▶ Exercise description: In the material below, find the line with "Bookmark this page with star icon" and the line with "The width and", then output those two lines and every line between them, exactly.
----- Extracted records -----
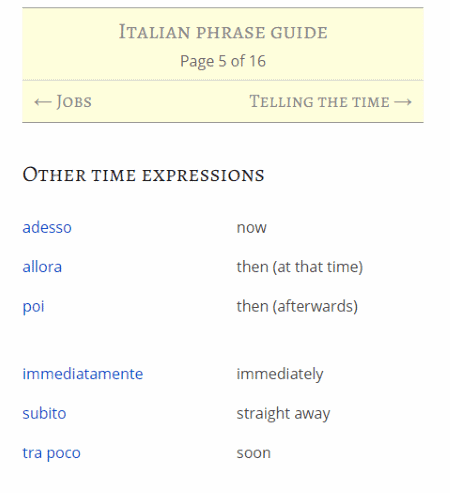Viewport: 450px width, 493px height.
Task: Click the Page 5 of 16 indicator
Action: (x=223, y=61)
-----
----- Extracted records -----
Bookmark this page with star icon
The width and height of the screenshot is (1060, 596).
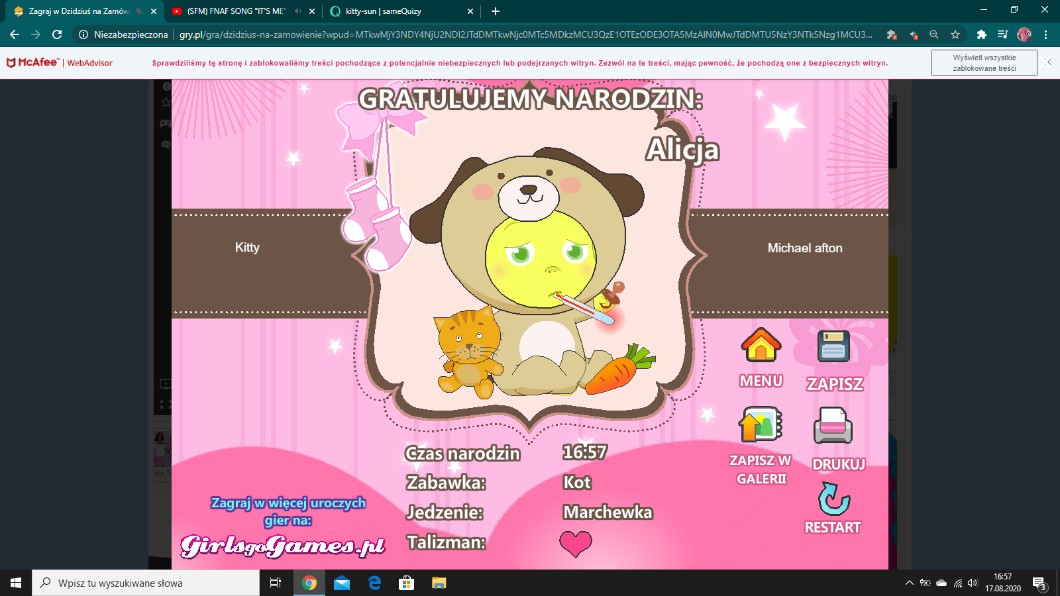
-----
▶ Expected answer:
Bookmark this page with star icon
The width and height of the screenshot is (1060, 596).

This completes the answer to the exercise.